One can surely not deny that the Alban Berg Quartet bring refinement and sophistication, and their 'live' performance of Schnittke's last SQ brings out any and all "Old World" feelings that this most inward of Schnittke scores presents. I hadn't really payed attention much to the opening movement, apparently, because this time I heard all the micro-tonal ennui that caught my ear. It seems Schnittke was trying to perfect the effect of "nausea", and here one can feel the shifting moods of angst and despair very well.

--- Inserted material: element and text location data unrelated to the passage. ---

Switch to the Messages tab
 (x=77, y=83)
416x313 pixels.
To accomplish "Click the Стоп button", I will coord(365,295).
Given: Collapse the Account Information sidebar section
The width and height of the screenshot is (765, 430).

This is a long piece, and meaty and weighty, and seems to me to be DSCH's 18th SQ,... I believe Schnittke set out to make a DSCH SQ, and that this is what we got. I certainly will continue with this piece as an appendage of DSCH's legacy.

I'm going to call it a Masterpiece of 'Gotterdammerung' Music, the last gasp of 'Ultra-Late Romanticism' before the final flickering out (snuffing out?) of the light by the forces of darkness. How much more "towards the graveyard" can one go in music of such profound blackness? Sure, we could have special-effects of graveyard sounds, but here Schnittke sticks strictly to emotional states,- "human" feelings as opposed to "macabre".

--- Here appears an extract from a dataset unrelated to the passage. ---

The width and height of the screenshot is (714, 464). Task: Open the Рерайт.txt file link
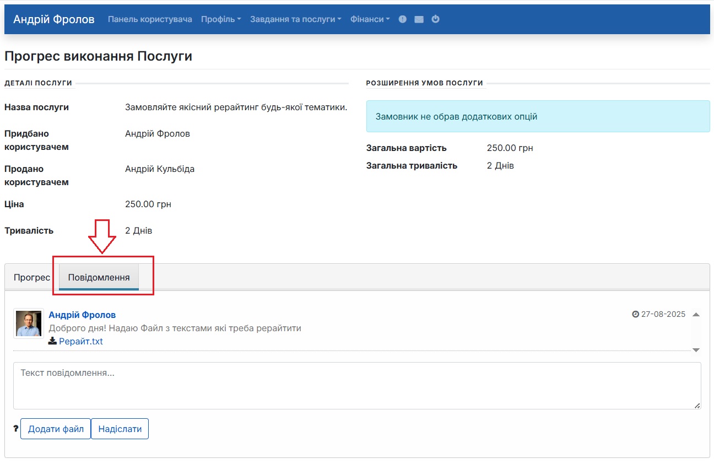(81, 341)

I profer that there is no piece of Schnittke more representative of his deepest personal statement than this piece, and it is not the most easygoing endeavor to get to the end- but it stands as a huge monument, a gravestone, to what will never be again.


I just popped for the Bashmet/TCA Viola Concerto. I may actually not ever have heard this, being I'm totally getting it confused with Penderecki's of the same era. But, everyone says it's their favorite piece, so, I look forward with expectation.

The only items left of Schnittke's that I'm interested in would be the Symphonies 3-4, which recordings should I go for?

Anyone else got anything to say about the 4th quartet?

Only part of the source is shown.